*** Block opens ***

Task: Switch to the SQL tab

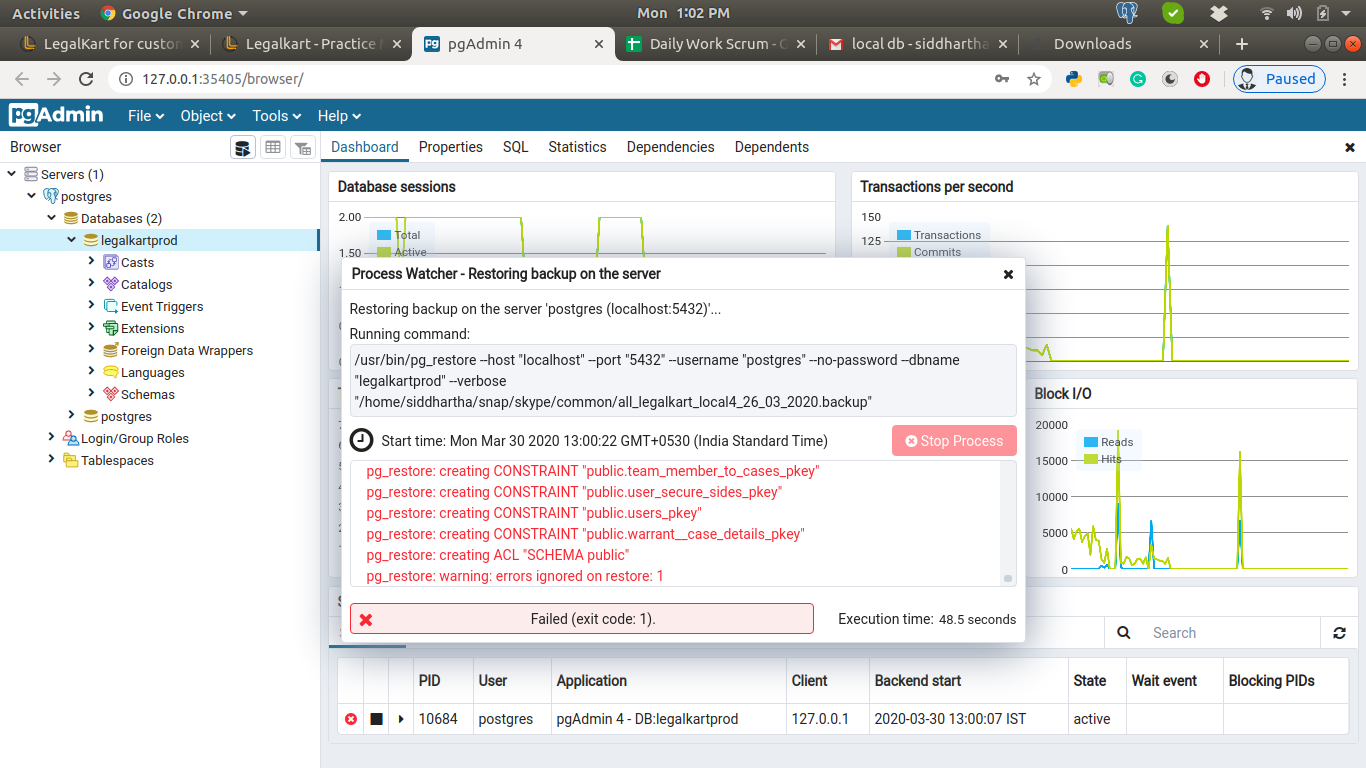Action: [515, 147]
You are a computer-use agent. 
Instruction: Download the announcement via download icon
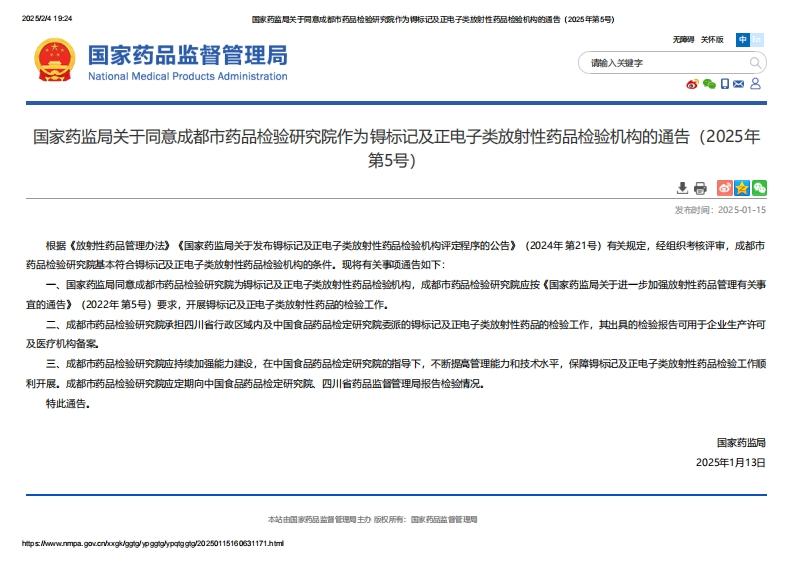(682, 188)
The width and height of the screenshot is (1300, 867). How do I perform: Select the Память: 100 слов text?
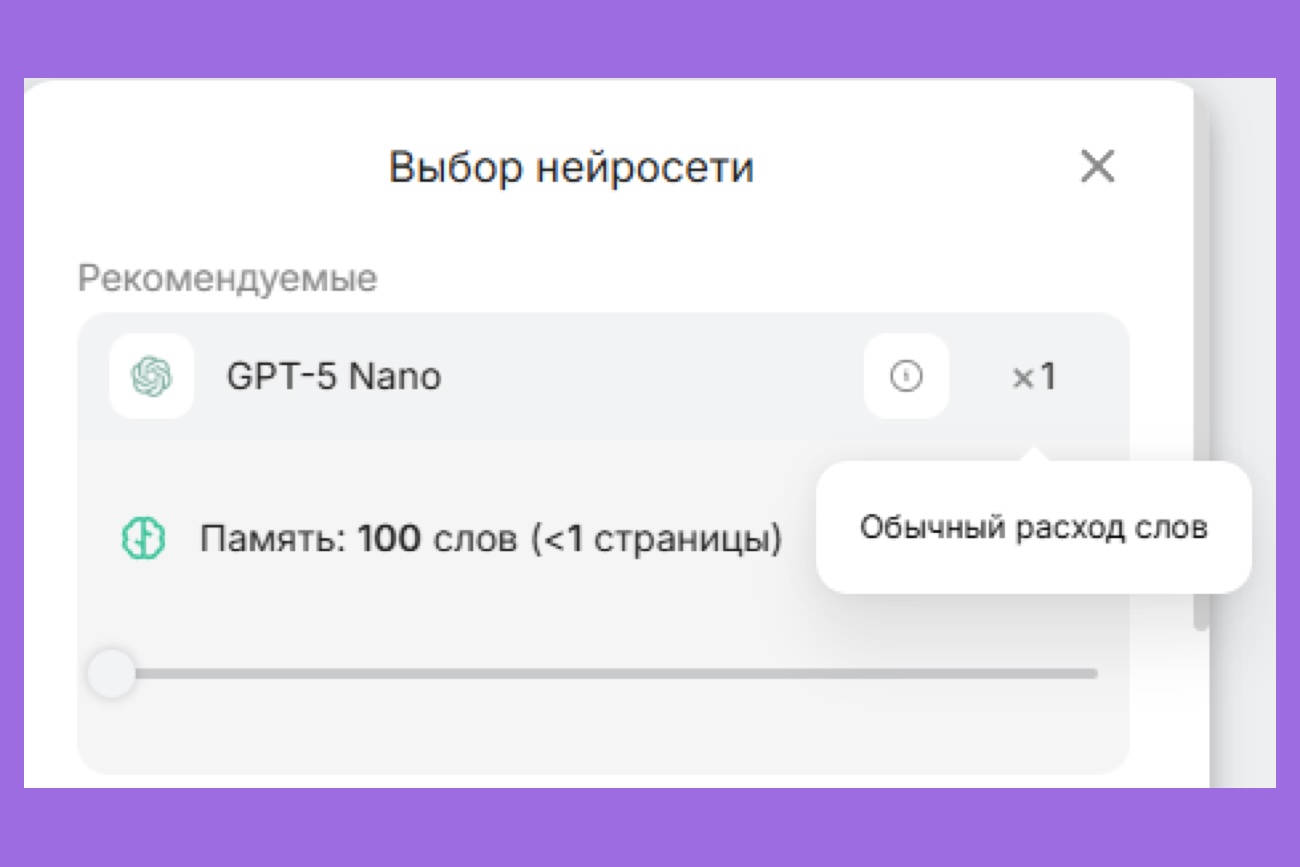click(400, 538)
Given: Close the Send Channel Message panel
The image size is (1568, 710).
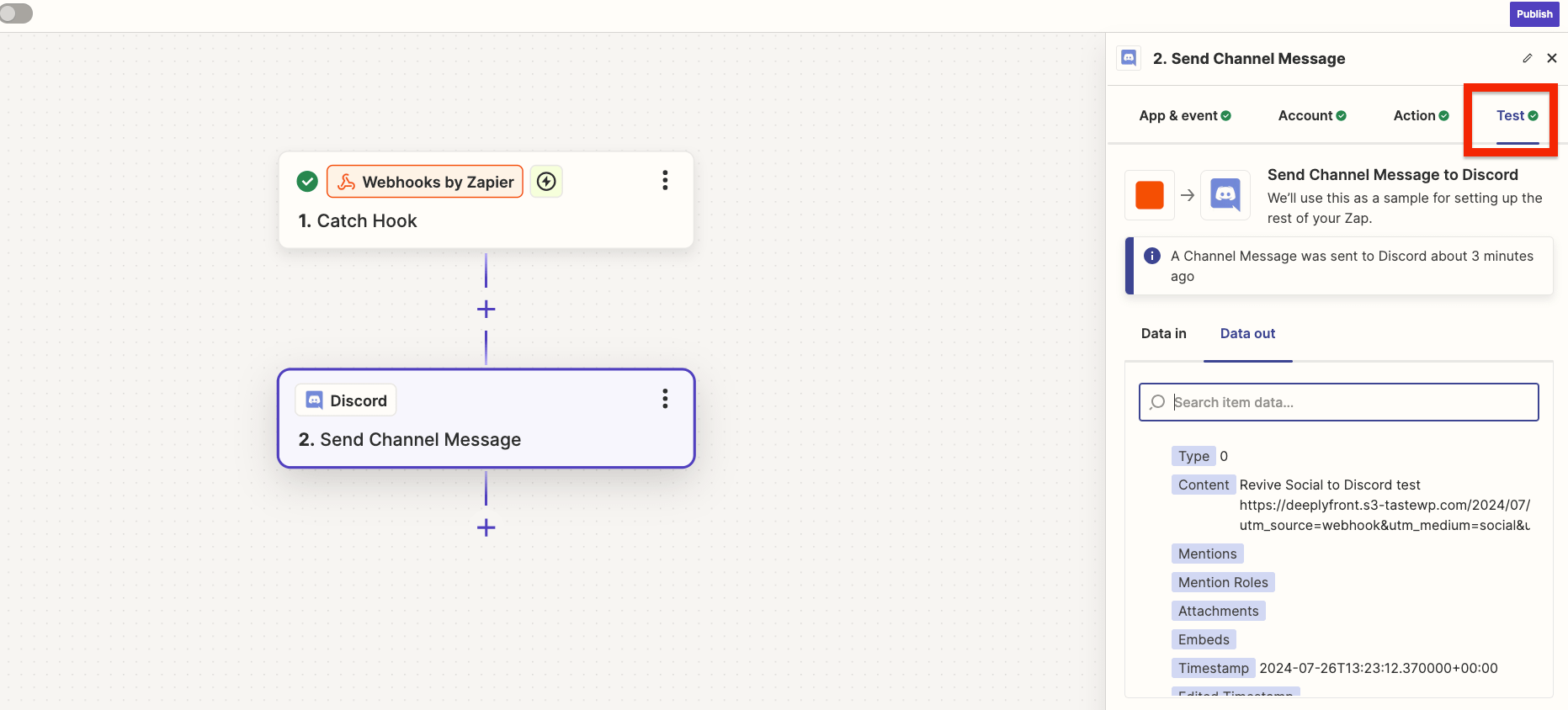Looking at the screenshot, I should pyautogui.click(x=1551, y=59).
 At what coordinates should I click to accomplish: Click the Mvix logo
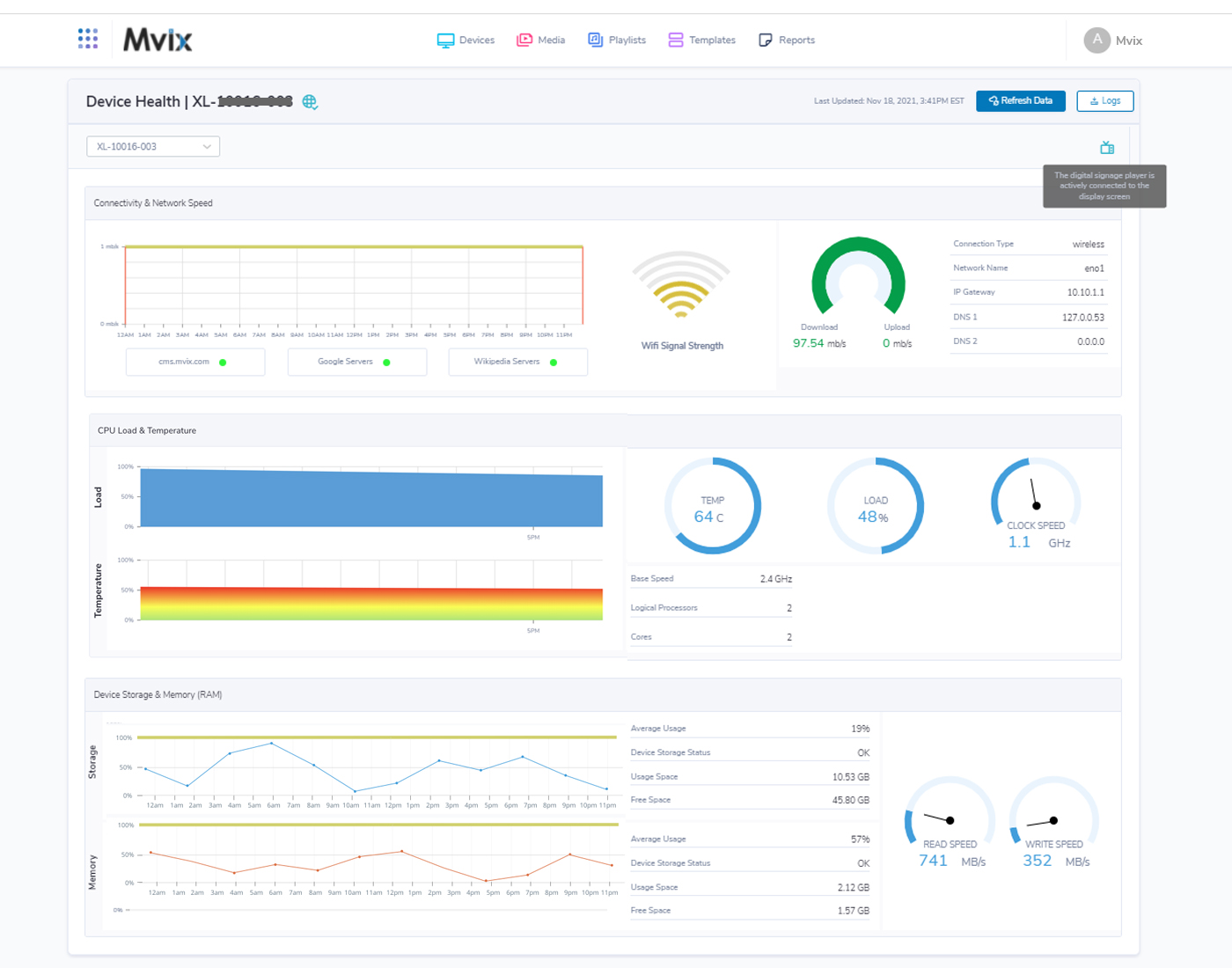point(157,40)
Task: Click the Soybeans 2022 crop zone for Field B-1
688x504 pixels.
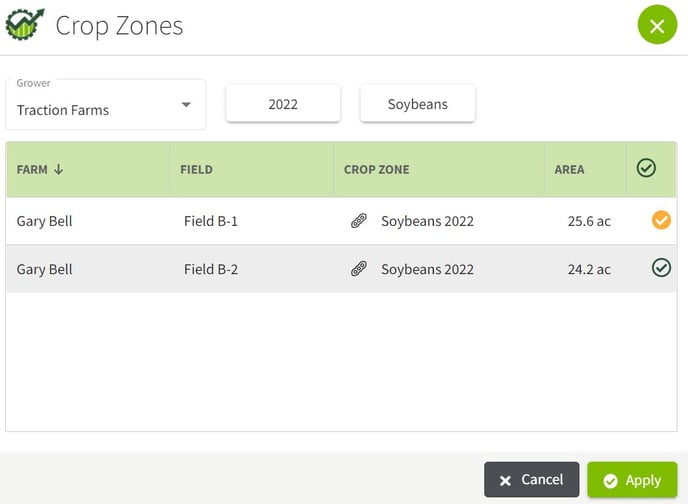Action: coord(427,221)
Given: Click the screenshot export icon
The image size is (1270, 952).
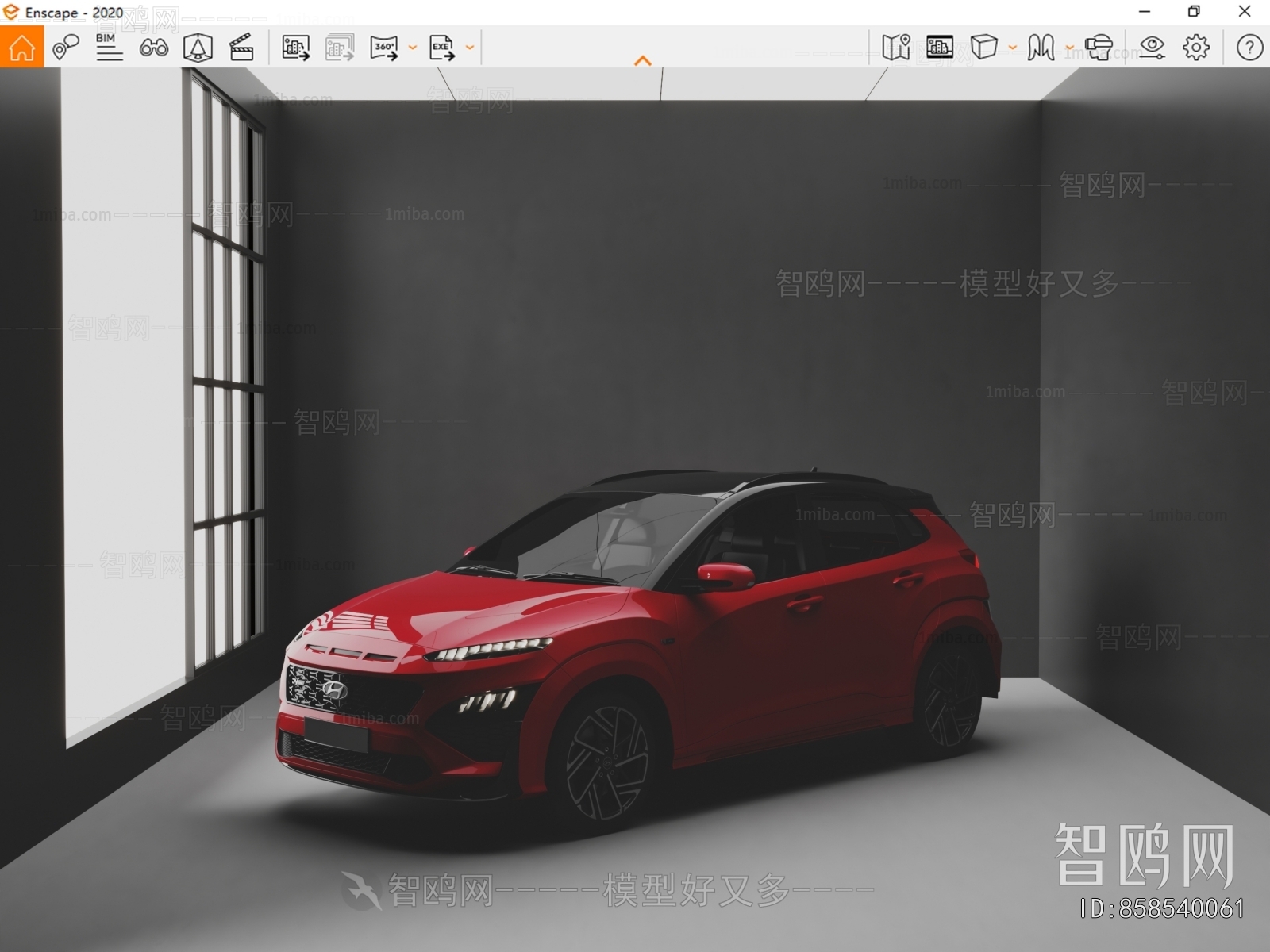Looking at the screenshot, I should 295,48.
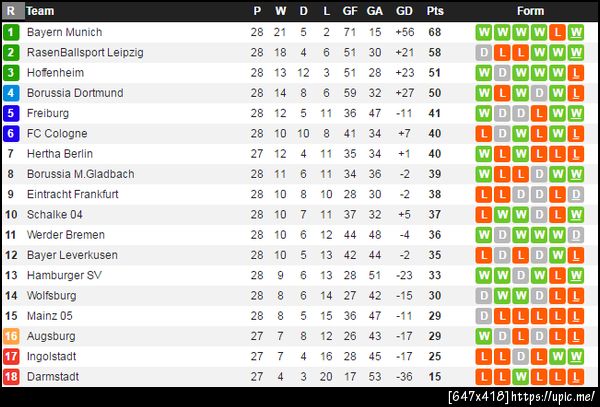Click the Form column header

point(530,11)
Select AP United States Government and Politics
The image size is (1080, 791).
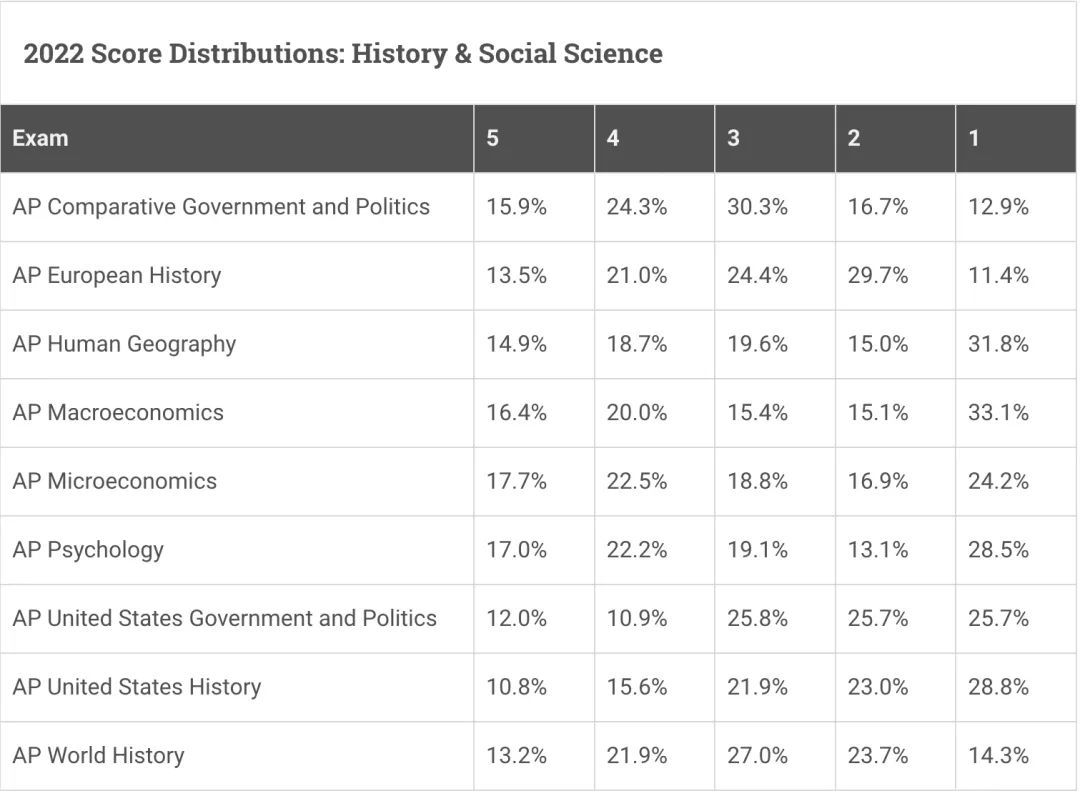tap(225, 618)
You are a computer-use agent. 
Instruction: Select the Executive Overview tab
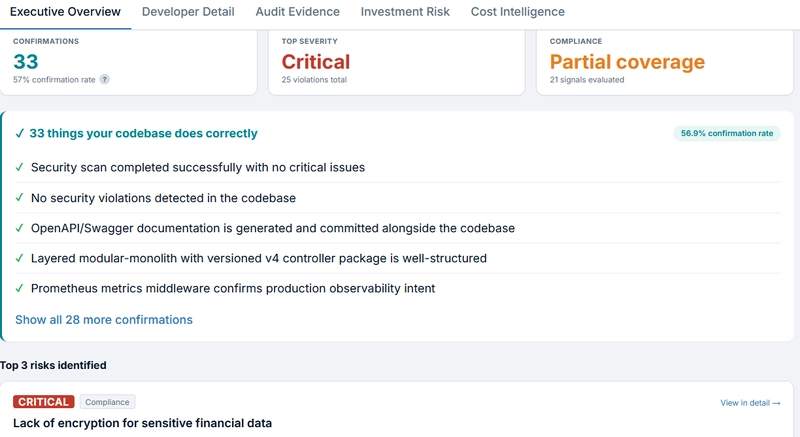click(x=65, y=12)
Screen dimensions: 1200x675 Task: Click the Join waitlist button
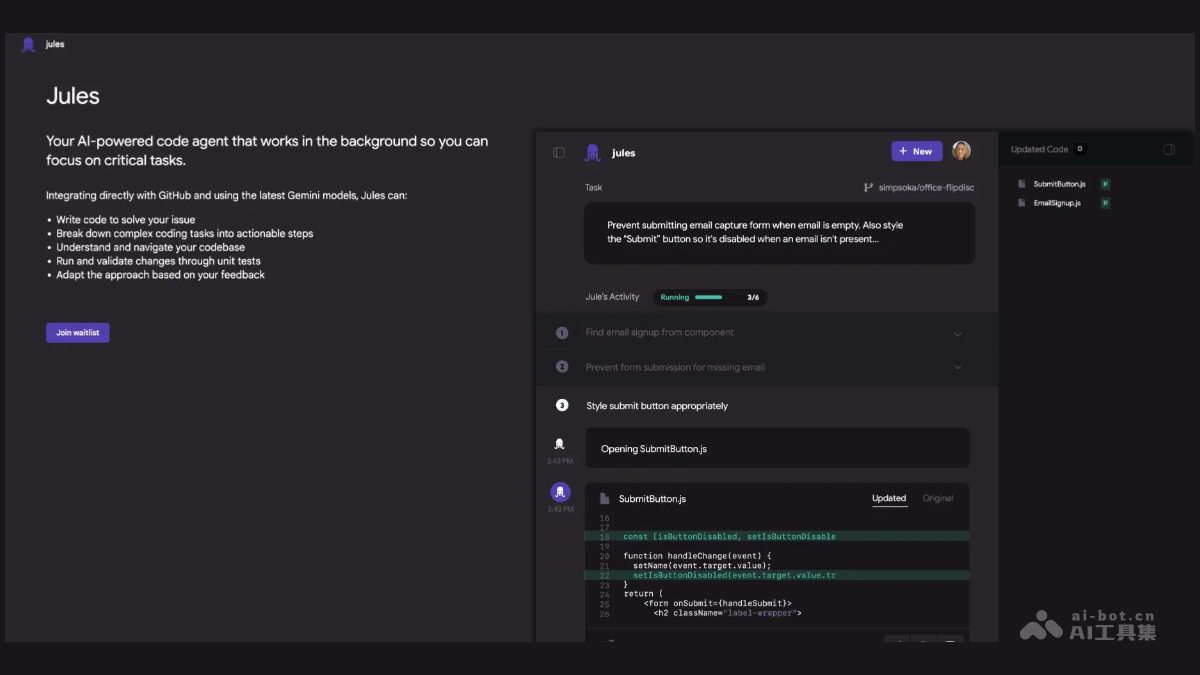(77, 332)
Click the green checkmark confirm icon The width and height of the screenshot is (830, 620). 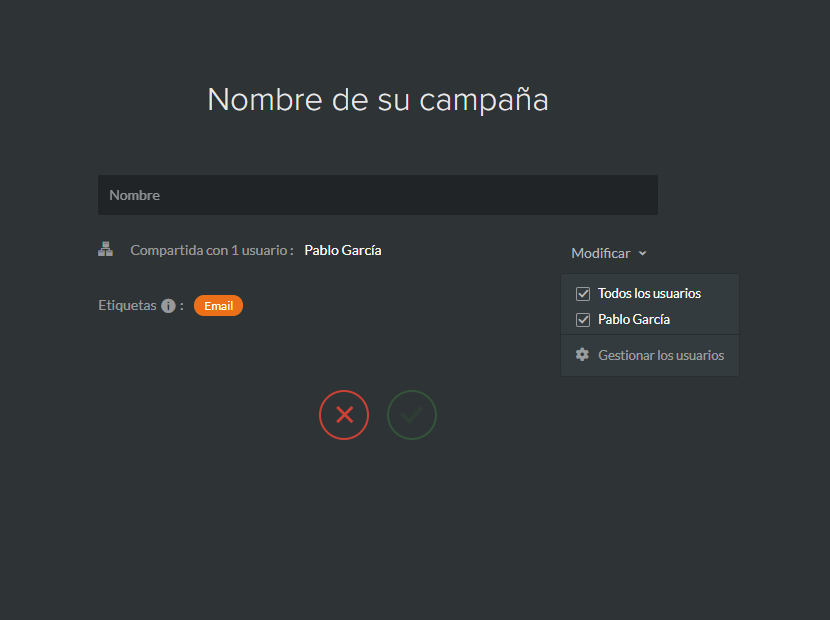(412, 415)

*** Block closes ***

#### Exercise prompt
All lines that include the word "Given" must be copied from the material above.

#### Response
Given: Close the Send Channel Message panel
Given: Click the screenshot export icon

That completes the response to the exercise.